Even if everything you said is accurate, you will be happier if you dont play the victim card.

badpun · 3 years ago
Lack of authonomy is an inherent trait of most jobs, including coding. (I mean, as a coder, you basically have an infinite queue of tickets to implement, and you have little to none say about what's in them in the first place. That's your work life.) Just because something is ubiquitous doesn't mean that it's healthy or even "normal" and that people should just "grow up" and accept it. Let's just take it for what it is - a way to make meaningful amounts of money, at the cost of mental health and other vital aspects of being human - just like most jobs are (only, in most jobs, the amount of money aren't even that good).
matwood · 3 years ago
Good point. Another comment mentioned therapy which could help the OP look inward.

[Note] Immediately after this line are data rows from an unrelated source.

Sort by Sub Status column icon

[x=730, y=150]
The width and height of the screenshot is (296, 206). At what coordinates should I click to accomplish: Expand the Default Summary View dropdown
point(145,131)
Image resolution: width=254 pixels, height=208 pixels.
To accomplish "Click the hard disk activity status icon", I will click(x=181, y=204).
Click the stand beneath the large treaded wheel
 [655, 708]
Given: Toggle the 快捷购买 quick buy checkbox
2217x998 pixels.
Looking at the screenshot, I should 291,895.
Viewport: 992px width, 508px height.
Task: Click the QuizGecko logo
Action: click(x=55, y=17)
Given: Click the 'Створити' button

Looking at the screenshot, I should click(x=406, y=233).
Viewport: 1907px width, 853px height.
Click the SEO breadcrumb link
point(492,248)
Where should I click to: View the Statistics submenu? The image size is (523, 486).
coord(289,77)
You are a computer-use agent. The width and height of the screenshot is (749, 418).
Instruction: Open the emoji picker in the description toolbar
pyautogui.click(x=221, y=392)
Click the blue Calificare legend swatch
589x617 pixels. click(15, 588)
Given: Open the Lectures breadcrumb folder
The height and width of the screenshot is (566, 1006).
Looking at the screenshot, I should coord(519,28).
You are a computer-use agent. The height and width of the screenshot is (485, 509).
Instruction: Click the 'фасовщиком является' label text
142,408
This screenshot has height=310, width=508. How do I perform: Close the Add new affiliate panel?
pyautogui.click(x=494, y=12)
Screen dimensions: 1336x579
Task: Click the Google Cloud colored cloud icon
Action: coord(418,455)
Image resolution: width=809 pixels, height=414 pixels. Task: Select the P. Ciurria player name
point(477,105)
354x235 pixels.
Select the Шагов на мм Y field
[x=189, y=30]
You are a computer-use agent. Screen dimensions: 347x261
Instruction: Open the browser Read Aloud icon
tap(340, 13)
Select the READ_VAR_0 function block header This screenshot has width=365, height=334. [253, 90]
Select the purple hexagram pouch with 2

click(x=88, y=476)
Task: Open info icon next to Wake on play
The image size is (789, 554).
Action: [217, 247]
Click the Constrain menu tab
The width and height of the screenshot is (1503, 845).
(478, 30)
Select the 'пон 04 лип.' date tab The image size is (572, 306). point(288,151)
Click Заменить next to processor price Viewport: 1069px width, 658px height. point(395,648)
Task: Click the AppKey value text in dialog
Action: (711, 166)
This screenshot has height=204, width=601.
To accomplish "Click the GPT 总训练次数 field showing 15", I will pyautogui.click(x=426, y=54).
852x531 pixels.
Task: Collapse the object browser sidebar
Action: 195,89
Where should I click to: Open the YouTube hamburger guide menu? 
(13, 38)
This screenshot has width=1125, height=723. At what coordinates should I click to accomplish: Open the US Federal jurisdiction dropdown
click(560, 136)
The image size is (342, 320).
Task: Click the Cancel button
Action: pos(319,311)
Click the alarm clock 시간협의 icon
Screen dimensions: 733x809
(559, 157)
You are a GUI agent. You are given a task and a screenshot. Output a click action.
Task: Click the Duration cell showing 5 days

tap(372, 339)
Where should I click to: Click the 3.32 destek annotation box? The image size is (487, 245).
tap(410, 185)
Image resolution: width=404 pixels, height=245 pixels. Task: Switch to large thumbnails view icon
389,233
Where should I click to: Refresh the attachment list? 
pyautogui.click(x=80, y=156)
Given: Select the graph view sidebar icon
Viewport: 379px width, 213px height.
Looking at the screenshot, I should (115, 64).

Running around thinking that everyone else is the problem is never a recipe for success. My favorite thought whenever I feel myself slipping into that mode is to think 'do I want to be right or effective'. It immediately puts me in an in control, empathetic, problem solving mindset.

mberning · 3 years ago
I feel that this may be closer to the mark than many will care to admit. The moralistic tone of OP leads me to believe that they are blind to how arbitrary their concept of “right” and “wrong” are. Killing a puppy for fun is wrong. Not “fixing” some piece of code that tilts you is not “wrong”. So unless the OP is engaged in a seriously unethical industry I think some self-reflection is in order. Work on your own attitude. Don’t become one of these developers that had 15 different employers in 10 years because nobody lived up to your unjustifiable ideals.
gw99 · 3 years ago
Been there. Remember the immediate priority of work is to satisfy your personal security so that means cash. Always. Then remember it's someone else's cash. If you are an employee and it goes to shit it's not your problem. Just think of the cash building up, not the carnage, chaos and mayhem. Picture yourself as an outsider looking in and distance yourself from it as much as possible. It's not worth killing yourself with effort or concentration over someone else's shit show.

With that in mind, write down what you want out of your life and job and set some simple easy to achieve short term objectives. They might be health or learning related. Then go out and do them. This will build motivation to actually deal with the issue which is the job sucks and you need to change it. Write down criteria for your new job and spend your time finding it. Don't just jump on the first thing.

It's really important to get yourself together mentally before you jump ship though because it's very easy to end up in exactly the same situation or worse if you make a rash uncalculated decision.